▶ [Recorded data]:
— start —

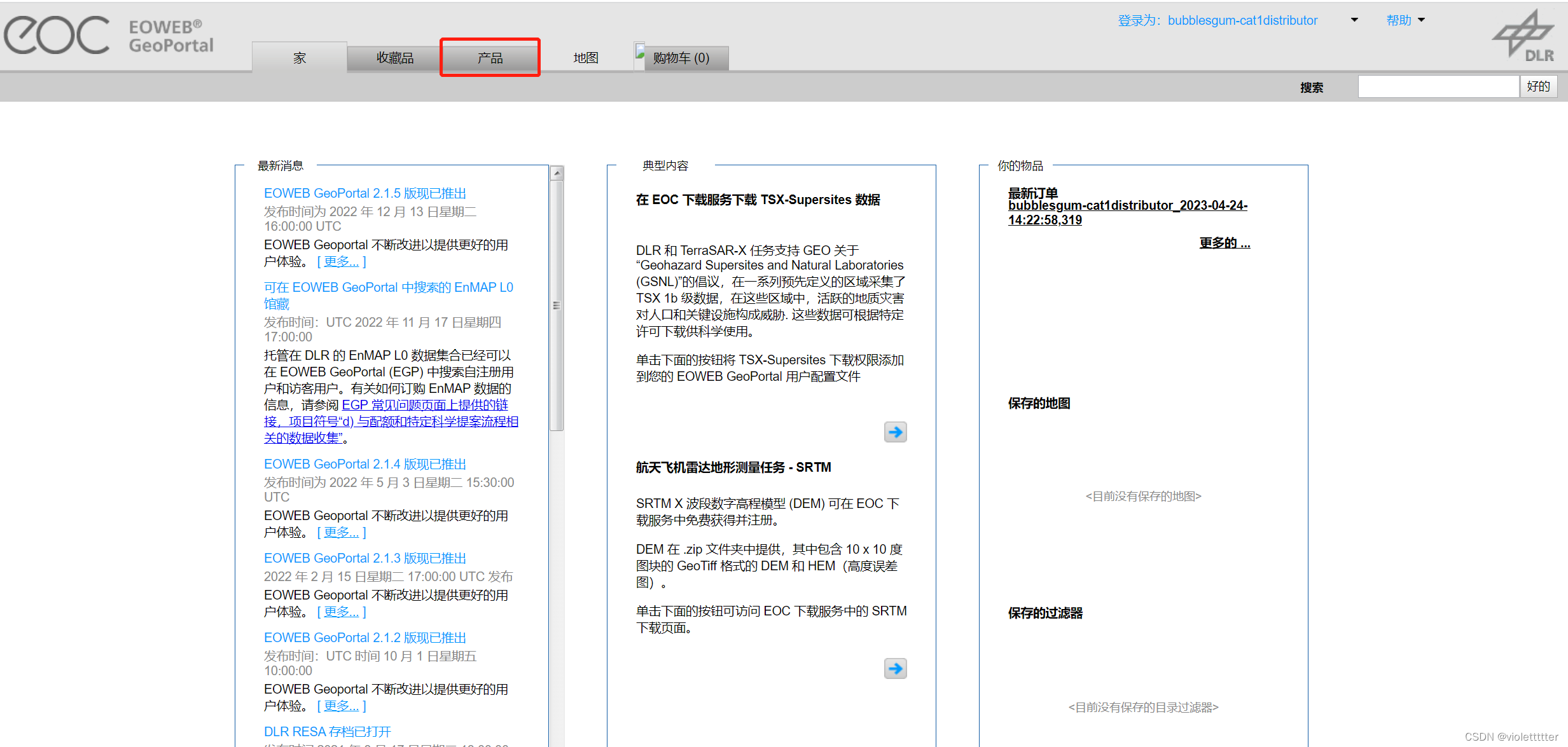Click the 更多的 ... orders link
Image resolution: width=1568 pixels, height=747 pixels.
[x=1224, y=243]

— end —
— start —

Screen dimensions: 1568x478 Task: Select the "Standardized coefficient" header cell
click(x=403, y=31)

— end —
— start —

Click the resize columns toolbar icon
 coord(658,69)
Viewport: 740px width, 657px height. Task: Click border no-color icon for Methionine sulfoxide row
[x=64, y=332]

— end —

▶ [Stated task]: Reproduce verbatim the lines that begin with the one containing "Click the 更多的 ... orders link" and end with the one containing "[x=1224, y=243]", including both. Leave the pictures out of the answer.

▶ [Response below]:
Click the 更多的 ... orders link
Image resolution: width=1568 pixels, height=747 pixels.
[x=1224, y=243]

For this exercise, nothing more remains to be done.